(October 28, 2010 at 4:08 pm)Minimalist Wrote:Quote:So to put it simply; the Romans eventually realised that there was no point waging war on barbarians when it was so easy to delude them into passivity under christianity.
Nah. Gives xtians too much credit for things. The church found a way to survive without their Roman patrons and by the end one had become indistinguishable from the other. Mainly they did this by conning the barbarians.
Constantine's biggest error was political. Noting that the army was the single biggest de-stabilizing force ( and he would have known since he used his army to rebel against the sitting emperor ) he downgraded the legions into a force called the limitanei, basically border guards, without the discipline and training of the legions. In order to forestall revolts by disaffected generals, as he had been, he created a mobile reserve army (the comitatenses) which was under his personal command. The system quickly broke down as even with Roman roads the army could not meet every threat in time and the limitanei were ill-equipped and ill-trained for prolonged resistance. It became necessary to make detachments and this re-created the problem of jealous generals under a new name.

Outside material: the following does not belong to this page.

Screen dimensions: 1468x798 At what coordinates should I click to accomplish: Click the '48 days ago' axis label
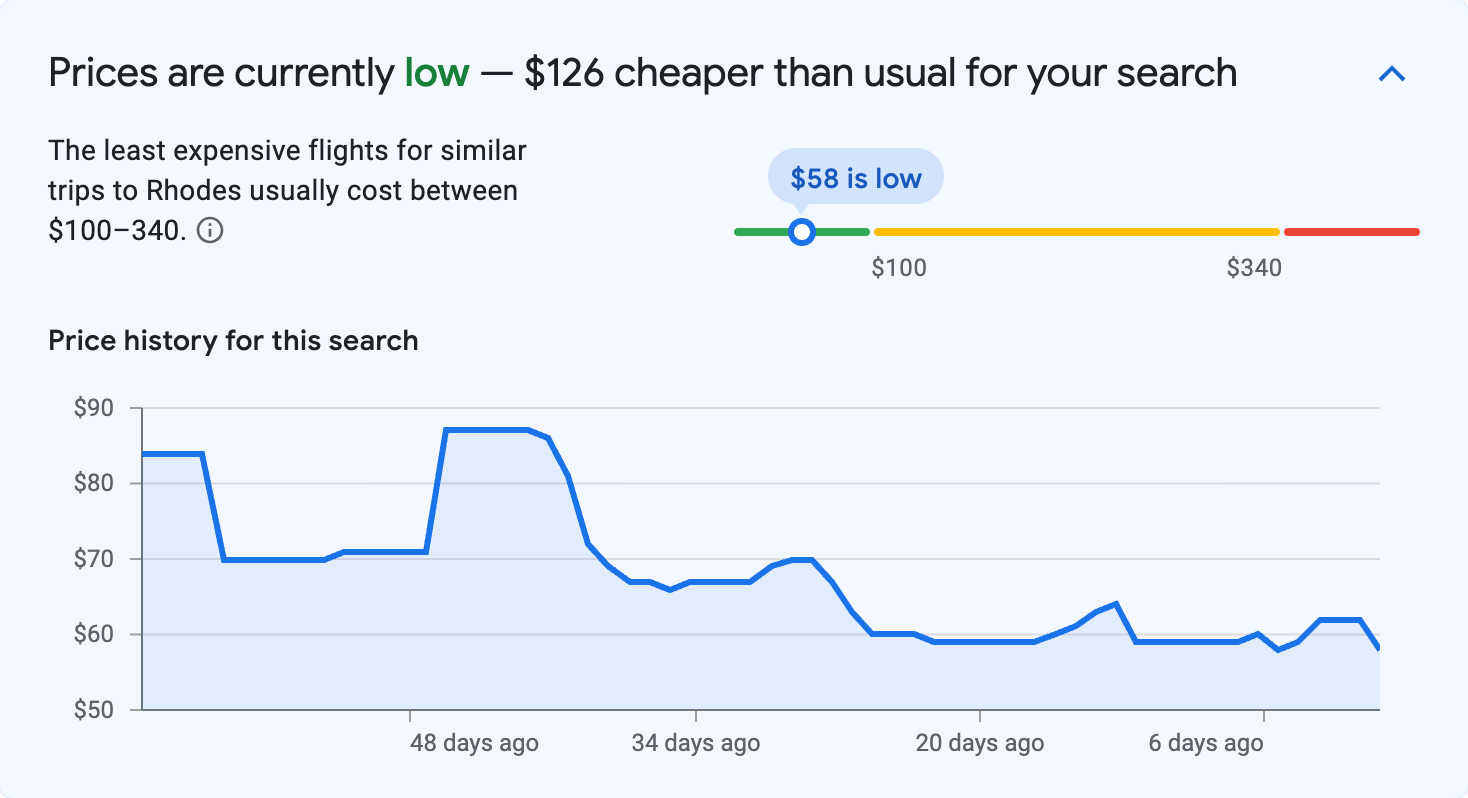click(x=473, y=743)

The major error, which Constantine tried to undo but eventually failed, was the division of the empire into East and West under Diocletian. In short, the West did not have the economic resources of the East and with them separated there was no more of the East subsidizing the west.
"The sinew of war is infinite money," to quote M. Tullius Cicero.
I know you've done your research on this too, but were you aware that the first bishops in the roman church were the same wealthy patricians who were high priests in the old roman religion? The says to me that the church then had nothing to do with any kind of spiritual revolution and was more like a rebranding of product.
The East/West division itself had pretty much existed since the triumverate with Octavian and Mark Antony since the provinces were far too large and distant for Rome to effectively govern as the capitol of such vast and distant outposts. But all provinces were self sufficient and capable of sustaining at least themselves. The wealth of the provinces in Syria and Byzantium though meant that Rome wouldn't ever let them seperate away from it, thats even more reason for Rome to have taken up the spiritual/propaganda status while Byzantium and the levant territories were the military frontier.